Choosing a value for p is the difficult bit. In general a person’s choice will depend on whether they are optimistic (’I am sure they will all be white balls”) or pessimistic (“I never win anything”), trusting (“Urn suppliers are good chaps”) or suspicious (“There is always one bad apple”), and also, I believe, the person will be more or less strongly influenced by the intrinsic value of making a wrong or right decision about the urn – involving assessment against their own particular utility curve (“From my point of view, the stakes are high, so I will act with caution”).
I am not quite sure where the implicit assumption is made but Devon McCormick’s result of a P-value of 0.15625 corresponds to a p-value of 0.5. This may not seem as plausible a ‘neutral’ prior as does selecting the binomial distribution as the prior; it is equivalent to assuming, before any draws have been made, that the (prior) probability of all balls being white is P0= 0.03125 (calculated by 0 5 urn 0.5).
An alternative start point might be to choose, as the prior, a probability of P0= 0.5 of all the balls being white. By trial and error or by more formal iterative means, it can be found that this corresponds to a probability p=0.8705507 of individual balls being white. This in turn implies a probability P3=0.699031 of all balls being white after three whites have been drawn. Is this a better solution? Is there a best neutral prior?
The relationship between P0 and P3 is shown in Graph 2, J for which is:
P0=:0 5 urn"1 0 p=:(10%~i.11)
P3=:3 5 urn"1 0 p
load'plot'
'frame 1;grids 1;title GRAPH 2;xcaption P0;ycaption P3' plot P0;P3
It can be seen more clearly that in reality there is no satisfactory neutral starting point if the variable p is transformed. Probability occupies the domain (0,1). If I choose to work with odds, z=p%(1-p), rather than probability so that the binomial formula becomes
(x!n)*(z^x)%(1+z)^n
(a slightly simpler formula than the original in that x only appears twice), I then have a variable, which occupies the domain (0,_), i.e. zero to infinity. Finally, taking log odds I finish with a variable in the domain (__,_) or minus to plus infinity. In this more familiar territory it can be recognised that at least two parameters, a mean and a variance, are needed to describe my initial state of mind and in fact the variance is the dominant parameter, for, if there is no prior information about p, the appropriate value for the variance of log z is infinity and other parameters become indeterminate.

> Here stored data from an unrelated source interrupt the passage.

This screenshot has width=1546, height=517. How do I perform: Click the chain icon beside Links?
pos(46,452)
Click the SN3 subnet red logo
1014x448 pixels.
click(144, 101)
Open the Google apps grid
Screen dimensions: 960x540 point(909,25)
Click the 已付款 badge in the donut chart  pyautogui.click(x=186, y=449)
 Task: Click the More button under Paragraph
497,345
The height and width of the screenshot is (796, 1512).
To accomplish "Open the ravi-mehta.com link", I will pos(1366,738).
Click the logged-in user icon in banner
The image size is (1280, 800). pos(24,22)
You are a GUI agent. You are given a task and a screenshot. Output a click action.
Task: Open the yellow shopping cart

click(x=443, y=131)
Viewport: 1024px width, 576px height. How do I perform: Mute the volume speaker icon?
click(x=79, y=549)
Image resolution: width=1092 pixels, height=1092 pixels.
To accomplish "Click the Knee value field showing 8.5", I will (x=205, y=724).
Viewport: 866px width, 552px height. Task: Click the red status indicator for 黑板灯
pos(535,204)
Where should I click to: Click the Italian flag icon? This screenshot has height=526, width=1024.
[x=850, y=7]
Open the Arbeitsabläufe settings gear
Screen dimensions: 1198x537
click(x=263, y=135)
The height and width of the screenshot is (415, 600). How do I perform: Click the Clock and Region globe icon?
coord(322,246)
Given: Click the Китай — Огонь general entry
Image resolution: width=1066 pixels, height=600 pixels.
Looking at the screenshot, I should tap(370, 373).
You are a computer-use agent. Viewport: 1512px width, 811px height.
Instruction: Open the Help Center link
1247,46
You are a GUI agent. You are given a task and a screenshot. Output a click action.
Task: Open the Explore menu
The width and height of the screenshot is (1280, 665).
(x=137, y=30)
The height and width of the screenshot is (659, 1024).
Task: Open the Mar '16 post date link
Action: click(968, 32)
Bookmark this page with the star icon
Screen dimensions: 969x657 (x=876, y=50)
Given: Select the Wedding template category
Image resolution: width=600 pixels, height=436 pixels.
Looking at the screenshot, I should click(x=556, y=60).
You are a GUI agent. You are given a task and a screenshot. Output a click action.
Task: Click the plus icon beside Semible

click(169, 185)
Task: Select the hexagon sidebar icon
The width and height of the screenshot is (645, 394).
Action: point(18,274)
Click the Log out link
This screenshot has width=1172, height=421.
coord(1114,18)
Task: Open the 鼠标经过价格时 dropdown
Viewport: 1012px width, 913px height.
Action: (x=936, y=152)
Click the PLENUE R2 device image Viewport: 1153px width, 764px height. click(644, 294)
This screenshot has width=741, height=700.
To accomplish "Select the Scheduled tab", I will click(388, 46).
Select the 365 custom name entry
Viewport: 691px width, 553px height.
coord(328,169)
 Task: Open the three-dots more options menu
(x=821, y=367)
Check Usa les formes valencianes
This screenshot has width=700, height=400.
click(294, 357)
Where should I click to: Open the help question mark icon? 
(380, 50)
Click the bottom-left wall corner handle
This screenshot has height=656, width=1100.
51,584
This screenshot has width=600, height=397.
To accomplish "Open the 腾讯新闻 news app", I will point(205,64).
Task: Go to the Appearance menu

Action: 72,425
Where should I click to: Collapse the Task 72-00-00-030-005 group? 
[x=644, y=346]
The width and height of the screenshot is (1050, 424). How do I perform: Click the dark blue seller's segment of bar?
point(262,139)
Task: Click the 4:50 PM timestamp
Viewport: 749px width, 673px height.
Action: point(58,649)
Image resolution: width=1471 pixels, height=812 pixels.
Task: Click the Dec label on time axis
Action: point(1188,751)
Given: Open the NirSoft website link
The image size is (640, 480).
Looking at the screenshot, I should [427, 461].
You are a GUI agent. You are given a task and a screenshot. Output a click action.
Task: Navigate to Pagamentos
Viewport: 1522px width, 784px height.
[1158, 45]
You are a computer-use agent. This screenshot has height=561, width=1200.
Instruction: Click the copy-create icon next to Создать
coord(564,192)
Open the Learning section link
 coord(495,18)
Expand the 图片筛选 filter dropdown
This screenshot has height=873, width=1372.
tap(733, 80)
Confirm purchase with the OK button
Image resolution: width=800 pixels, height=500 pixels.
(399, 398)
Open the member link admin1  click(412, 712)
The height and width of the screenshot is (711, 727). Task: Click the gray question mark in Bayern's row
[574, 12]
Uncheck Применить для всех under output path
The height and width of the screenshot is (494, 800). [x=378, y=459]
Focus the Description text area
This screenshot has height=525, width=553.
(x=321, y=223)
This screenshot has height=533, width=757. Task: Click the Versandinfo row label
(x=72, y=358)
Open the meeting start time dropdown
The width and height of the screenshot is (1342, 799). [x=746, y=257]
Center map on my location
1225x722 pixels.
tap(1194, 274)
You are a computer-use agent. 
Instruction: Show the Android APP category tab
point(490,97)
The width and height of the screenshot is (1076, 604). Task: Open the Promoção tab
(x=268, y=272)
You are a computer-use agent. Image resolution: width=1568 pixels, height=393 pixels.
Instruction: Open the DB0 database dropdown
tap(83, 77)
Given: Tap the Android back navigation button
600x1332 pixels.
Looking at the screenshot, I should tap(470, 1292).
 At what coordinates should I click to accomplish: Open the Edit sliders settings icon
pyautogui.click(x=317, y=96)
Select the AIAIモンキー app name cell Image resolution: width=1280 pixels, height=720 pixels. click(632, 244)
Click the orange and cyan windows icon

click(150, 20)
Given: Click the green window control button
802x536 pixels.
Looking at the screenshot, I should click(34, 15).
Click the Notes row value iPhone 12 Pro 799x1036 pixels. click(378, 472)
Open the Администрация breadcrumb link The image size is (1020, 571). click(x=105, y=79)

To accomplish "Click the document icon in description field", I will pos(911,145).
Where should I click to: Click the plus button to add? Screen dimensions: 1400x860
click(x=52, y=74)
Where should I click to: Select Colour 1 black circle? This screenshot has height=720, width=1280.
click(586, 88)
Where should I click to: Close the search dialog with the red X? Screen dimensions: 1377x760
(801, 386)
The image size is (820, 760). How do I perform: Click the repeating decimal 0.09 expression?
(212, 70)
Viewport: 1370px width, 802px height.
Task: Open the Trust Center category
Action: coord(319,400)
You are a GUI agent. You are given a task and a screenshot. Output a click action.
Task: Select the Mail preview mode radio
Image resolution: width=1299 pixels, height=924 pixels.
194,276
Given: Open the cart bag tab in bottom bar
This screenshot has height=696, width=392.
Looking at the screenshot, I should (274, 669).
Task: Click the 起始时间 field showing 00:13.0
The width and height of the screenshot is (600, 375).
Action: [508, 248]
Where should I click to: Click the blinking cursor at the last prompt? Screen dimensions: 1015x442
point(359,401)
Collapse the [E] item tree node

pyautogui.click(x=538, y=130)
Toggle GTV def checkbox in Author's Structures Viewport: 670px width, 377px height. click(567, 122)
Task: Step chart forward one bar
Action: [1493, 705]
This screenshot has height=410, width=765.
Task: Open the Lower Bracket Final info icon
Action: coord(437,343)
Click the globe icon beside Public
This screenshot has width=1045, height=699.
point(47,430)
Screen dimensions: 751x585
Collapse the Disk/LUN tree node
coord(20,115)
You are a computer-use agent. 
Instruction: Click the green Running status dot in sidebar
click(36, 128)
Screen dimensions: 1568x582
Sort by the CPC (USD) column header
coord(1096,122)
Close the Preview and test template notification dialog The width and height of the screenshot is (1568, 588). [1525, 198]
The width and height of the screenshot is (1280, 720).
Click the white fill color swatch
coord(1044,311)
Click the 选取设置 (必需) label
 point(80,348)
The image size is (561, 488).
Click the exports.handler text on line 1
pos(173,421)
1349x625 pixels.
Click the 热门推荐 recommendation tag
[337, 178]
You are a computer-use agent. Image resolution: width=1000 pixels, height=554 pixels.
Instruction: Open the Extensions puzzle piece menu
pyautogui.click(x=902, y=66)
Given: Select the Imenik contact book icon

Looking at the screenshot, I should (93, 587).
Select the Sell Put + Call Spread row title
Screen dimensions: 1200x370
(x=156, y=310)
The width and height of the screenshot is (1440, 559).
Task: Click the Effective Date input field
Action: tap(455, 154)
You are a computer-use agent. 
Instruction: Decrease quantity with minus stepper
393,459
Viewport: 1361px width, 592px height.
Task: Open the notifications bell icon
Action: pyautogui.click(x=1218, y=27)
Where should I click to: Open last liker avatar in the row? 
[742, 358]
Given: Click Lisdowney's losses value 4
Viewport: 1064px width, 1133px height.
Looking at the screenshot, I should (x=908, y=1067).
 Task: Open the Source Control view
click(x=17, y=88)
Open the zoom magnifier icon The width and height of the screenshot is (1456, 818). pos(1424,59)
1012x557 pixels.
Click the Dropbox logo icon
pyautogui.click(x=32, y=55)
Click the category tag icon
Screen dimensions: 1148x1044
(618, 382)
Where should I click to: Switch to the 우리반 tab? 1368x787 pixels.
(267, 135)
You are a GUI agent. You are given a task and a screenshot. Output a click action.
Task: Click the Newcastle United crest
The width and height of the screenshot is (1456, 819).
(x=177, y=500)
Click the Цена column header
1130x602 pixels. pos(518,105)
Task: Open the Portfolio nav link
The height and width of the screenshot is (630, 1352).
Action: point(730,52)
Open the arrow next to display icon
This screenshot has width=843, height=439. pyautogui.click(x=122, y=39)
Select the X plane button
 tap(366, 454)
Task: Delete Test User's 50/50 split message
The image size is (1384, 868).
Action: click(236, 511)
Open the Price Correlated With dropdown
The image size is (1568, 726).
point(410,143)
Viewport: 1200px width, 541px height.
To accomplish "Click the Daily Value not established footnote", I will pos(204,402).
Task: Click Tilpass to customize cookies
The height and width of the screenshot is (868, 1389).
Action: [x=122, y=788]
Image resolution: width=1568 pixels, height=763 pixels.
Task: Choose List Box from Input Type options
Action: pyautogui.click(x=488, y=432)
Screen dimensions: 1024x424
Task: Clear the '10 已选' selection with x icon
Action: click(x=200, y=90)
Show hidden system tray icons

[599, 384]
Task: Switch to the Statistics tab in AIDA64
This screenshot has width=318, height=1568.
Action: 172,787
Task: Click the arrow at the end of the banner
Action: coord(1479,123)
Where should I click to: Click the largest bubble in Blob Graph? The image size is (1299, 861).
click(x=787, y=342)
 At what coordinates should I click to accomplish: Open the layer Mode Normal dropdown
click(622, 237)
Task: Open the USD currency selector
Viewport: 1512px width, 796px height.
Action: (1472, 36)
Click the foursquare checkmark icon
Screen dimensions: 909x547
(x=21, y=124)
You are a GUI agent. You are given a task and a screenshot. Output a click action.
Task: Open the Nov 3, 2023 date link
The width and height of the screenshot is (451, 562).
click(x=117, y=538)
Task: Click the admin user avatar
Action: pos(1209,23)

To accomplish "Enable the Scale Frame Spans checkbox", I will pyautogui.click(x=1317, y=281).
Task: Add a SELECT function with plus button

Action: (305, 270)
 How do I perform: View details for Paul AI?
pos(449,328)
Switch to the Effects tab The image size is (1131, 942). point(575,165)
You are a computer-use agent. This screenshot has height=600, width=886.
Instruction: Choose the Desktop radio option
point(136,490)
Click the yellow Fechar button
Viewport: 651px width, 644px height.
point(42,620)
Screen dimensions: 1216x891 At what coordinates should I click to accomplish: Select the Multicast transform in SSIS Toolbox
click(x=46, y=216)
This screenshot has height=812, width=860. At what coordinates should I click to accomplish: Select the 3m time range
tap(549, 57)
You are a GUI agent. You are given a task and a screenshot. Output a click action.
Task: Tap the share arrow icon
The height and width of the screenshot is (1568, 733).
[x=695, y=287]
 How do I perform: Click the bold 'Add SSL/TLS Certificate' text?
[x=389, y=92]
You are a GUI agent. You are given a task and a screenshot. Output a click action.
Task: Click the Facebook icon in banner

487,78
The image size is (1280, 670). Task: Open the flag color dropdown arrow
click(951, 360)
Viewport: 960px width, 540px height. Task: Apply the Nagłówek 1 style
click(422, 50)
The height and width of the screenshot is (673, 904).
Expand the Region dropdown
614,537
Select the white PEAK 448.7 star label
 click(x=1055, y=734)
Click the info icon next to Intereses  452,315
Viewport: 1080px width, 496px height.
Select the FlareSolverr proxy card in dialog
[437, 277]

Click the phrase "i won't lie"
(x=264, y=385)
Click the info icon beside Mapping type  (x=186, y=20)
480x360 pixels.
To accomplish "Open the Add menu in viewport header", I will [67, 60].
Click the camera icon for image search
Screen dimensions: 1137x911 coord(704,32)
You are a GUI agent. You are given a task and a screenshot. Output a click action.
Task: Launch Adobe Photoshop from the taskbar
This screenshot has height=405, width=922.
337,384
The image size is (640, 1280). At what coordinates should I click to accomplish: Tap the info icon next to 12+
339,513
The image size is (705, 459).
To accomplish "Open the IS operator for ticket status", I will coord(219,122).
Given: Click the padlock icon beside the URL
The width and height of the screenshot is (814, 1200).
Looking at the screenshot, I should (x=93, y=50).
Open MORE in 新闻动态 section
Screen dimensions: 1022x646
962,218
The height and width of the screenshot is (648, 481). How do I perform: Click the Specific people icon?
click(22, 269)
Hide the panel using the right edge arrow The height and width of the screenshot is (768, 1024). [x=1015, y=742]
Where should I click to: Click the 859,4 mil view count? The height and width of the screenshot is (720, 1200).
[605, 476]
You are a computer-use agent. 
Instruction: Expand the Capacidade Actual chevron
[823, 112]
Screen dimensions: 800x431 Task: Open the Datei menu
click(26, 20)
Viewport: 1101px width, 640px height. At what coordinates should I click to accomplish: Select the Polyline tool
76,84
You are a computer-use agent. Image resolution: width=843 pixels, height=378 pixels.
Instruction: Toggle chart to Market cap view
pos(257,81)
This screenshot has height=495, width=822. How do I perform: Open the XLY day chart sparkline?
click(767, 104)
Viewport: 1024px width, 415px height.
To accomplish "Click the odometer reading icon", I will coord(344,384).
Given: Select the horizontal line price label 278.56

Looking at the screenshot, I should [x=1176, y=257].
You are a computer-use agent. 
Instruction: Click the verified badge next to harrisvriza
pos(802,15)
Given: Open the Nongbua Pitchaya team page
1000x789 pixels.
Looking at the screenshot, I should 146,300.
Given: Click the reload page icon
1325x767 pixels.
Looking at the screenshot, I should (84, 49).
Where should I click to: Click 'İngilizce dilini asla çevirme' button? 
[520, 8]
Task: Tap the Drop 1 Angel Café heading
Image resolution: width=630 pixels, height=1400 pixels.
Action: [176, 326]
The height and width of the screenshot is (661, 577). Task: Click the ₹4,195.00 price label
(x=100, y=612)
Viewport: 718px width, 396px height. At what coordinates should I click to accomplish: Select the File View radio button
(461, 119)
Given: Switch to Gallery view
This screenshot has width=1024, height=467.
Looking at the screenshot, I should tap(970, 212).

My conclusion is that the Bayes formula can and should be used to show the logical relationship between the various probabilities involved in a problem but if the process is taken beyond this point it may only offer fool’s gold. Perhaps those who came after Laplace to whom Devon McCormick refers were more astute than we think.
A person might still select a prior – either p or P0 – to reflect his own views but I would suggest that, if the number of draws is less than the number of balls, the best advice a statistician can give is a conditional probability of the form: If there is one black ball the probability of not drawing it in three draws is (4%5)^3=0.512, hence there can be no great confidence that all the balls are white.
When the number of draws is equal to or greater than the number of balls, a different question can be examined, namely what is the probability that all the balls have been seen, and if only white balls have been drawn this can be used as a measure of the probability that all the balls are white. Such a probability can be computed without reference to a prior. The rows in the following table give the probabilities for urns with different numbers of balls.
+--+------------------------------------------------------------+ | | Number of Draws | +--+------------------------------------------------------------+ | | 2 3 5 10 20 | +--+------------------------------------------------------------+ | 2| 5.000e_1 7.500e_1 9.375e_1 9.980e_1 1.000e0 | | 3| 0.000e0 2.222e_1 6.173e_1 9.480e_1 9.991e_1 | | 5| 0.000e0 0.000e0 3.840e_2 5.225e_1 9.427e_1 | |10| 0.000e0 0.000e0 0.000e0 3.629e_4 2.147e_1 | +--+------------------------------------------------------------+